◆ **What you will do**: Leave the pictures out and reproduce, exactly, the lines from the one with "Image resolution: width=688" through the end of the entries below.

◆ **Information provided**:
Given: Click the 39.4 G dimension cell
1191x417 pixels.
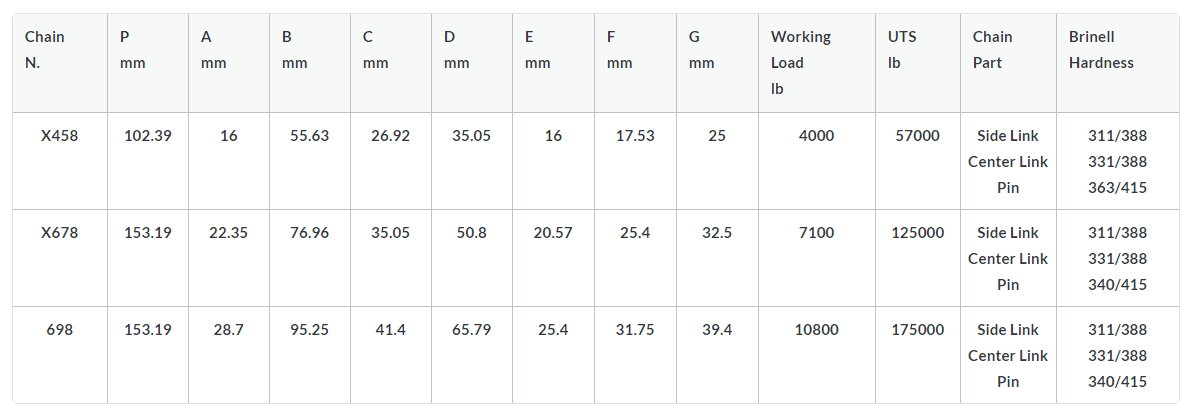Looking at the screenshot, I should click(x=717, y=330).
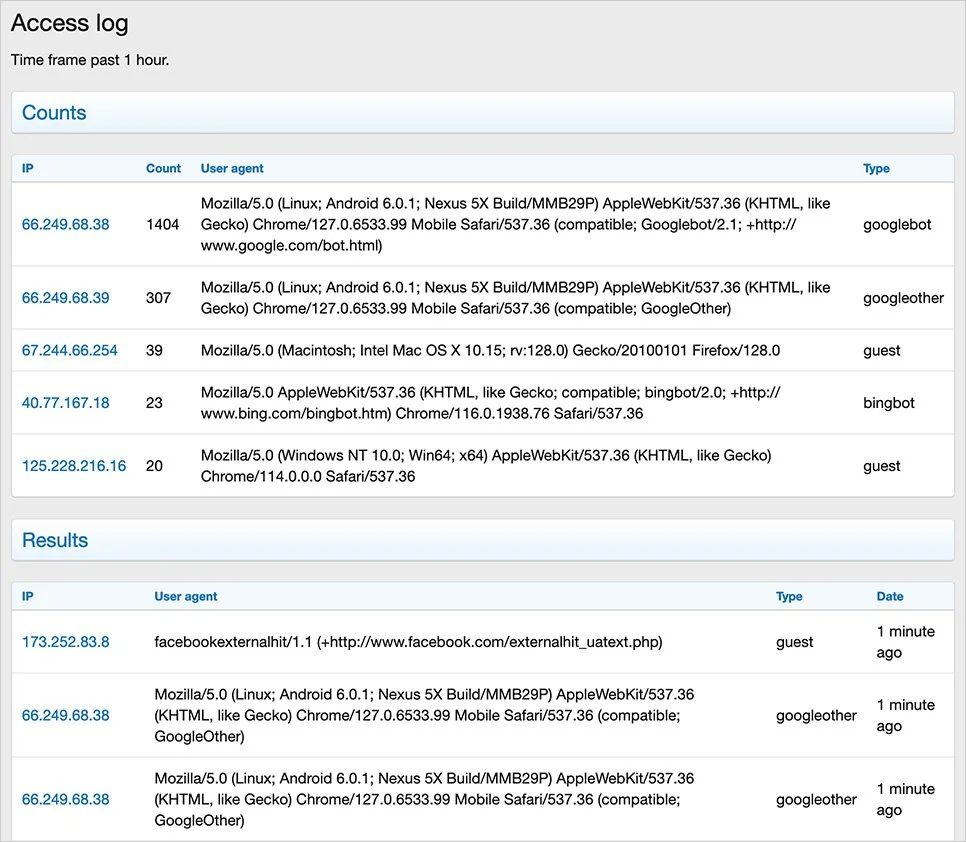Open IP 66.249.68.38 with count 1404
Screen dimensions: 966x842
click(65, 225)
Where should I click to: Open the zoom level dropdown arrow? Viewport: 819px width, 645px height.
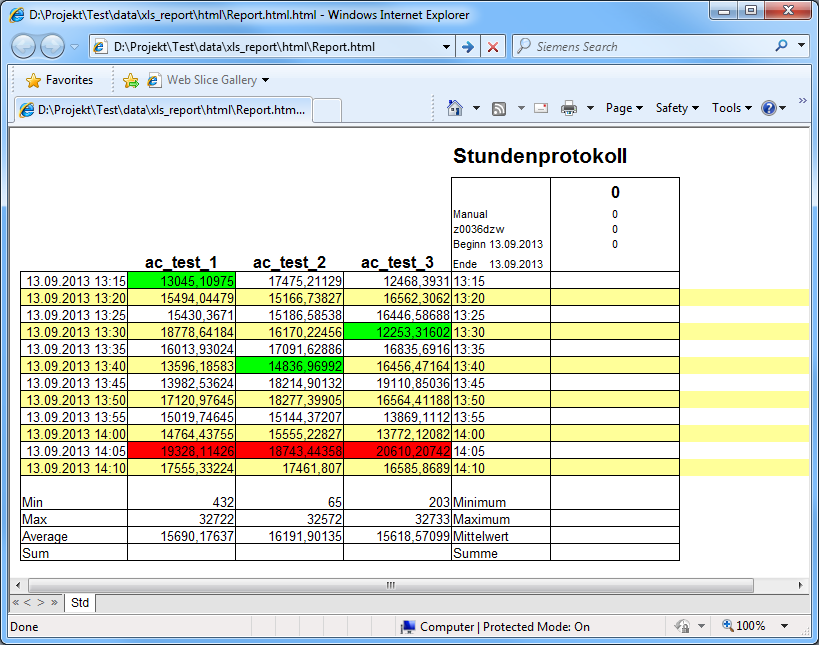pyautogui.click(x=784, y=626)
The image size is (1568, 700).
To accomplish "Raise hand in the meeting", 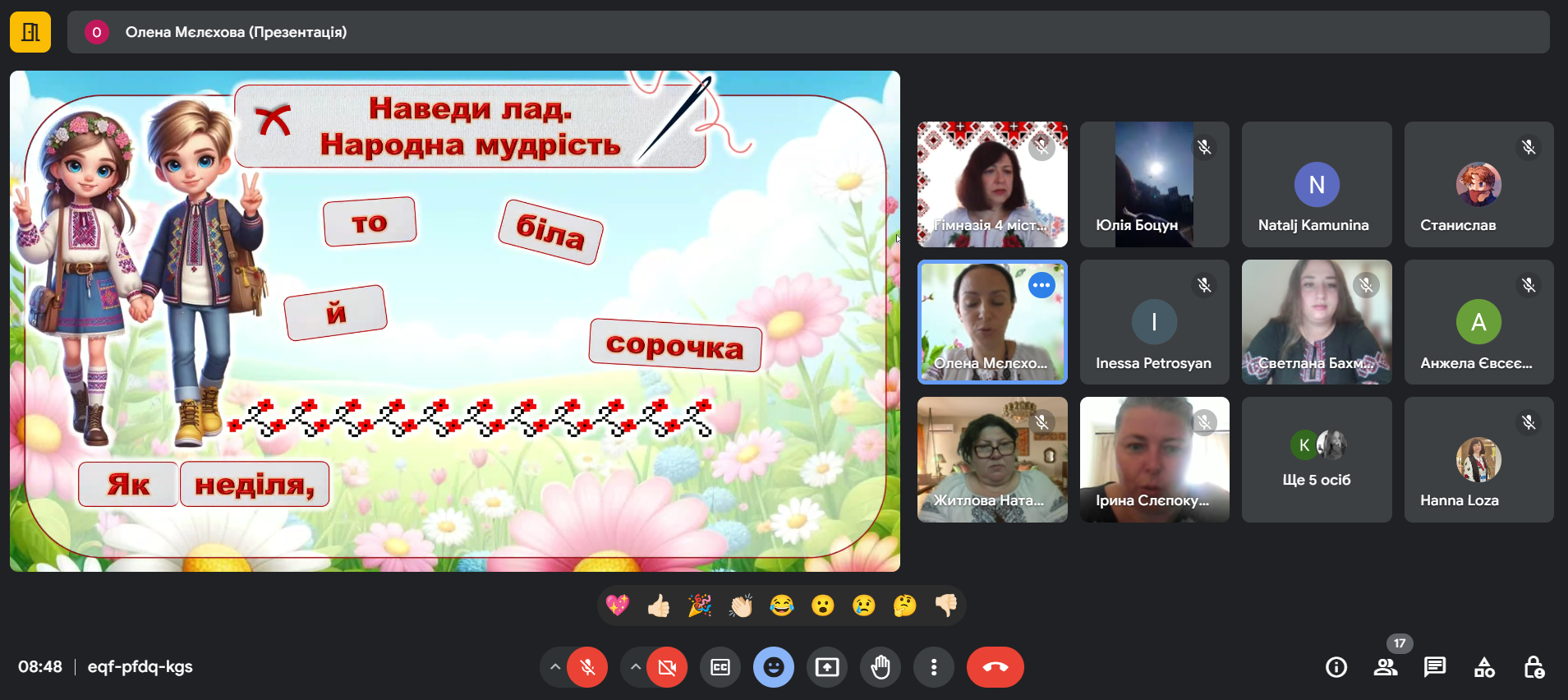I will pos(881,667).

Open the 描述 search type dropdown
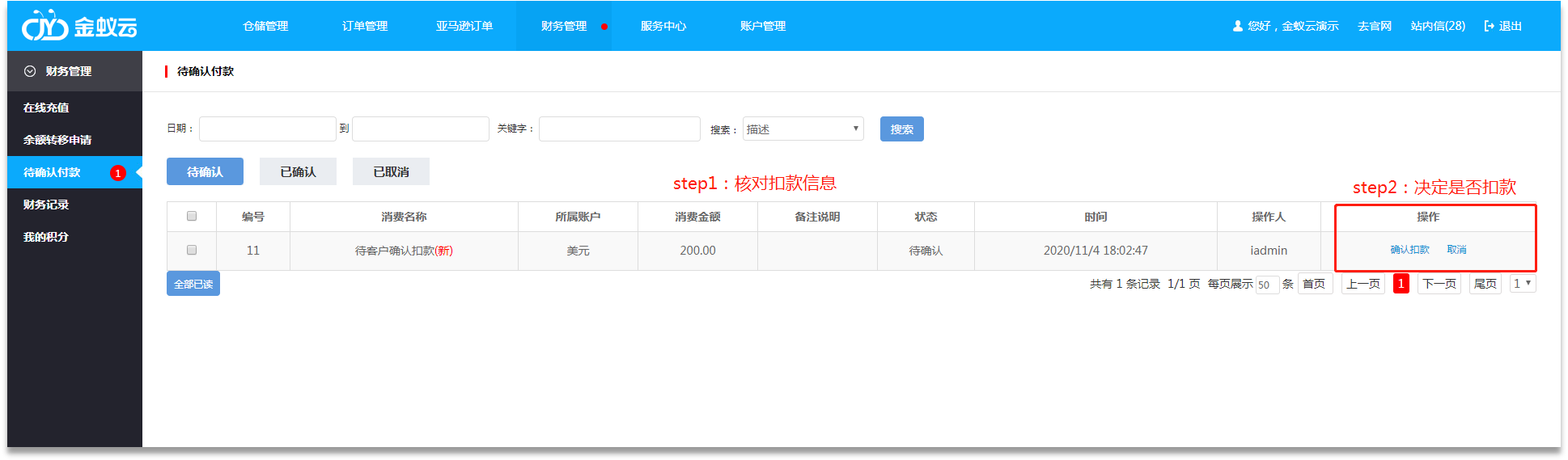coord(803,129)
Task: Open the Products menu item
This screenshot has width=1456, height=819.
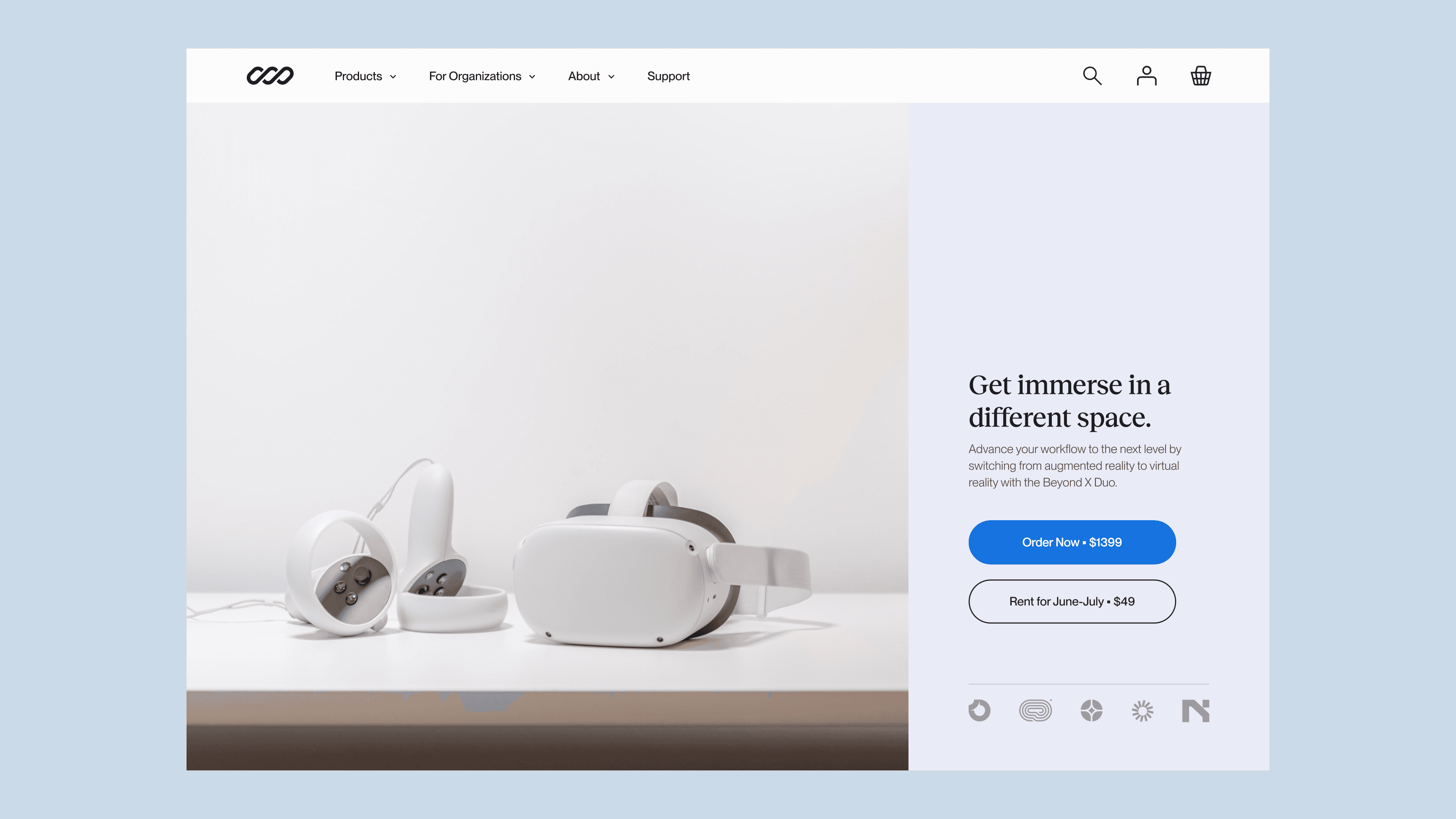Action: 358,76
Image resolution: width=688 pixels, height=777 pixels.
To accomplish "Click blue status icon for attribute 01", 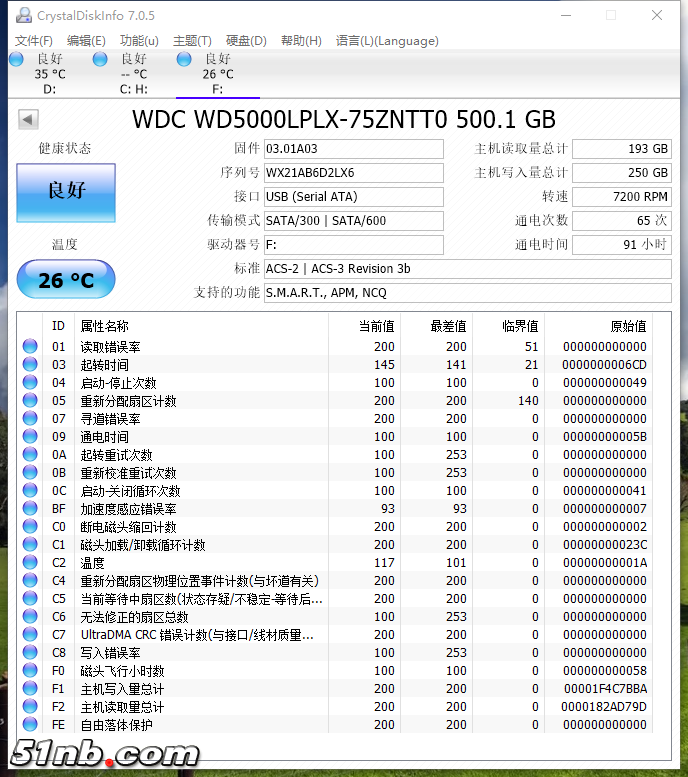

◆ **Worked solution**:
Image resolution: width=688 pixels, height=777 pixels.
To accomplish "Click blue status icon for attribute 01", 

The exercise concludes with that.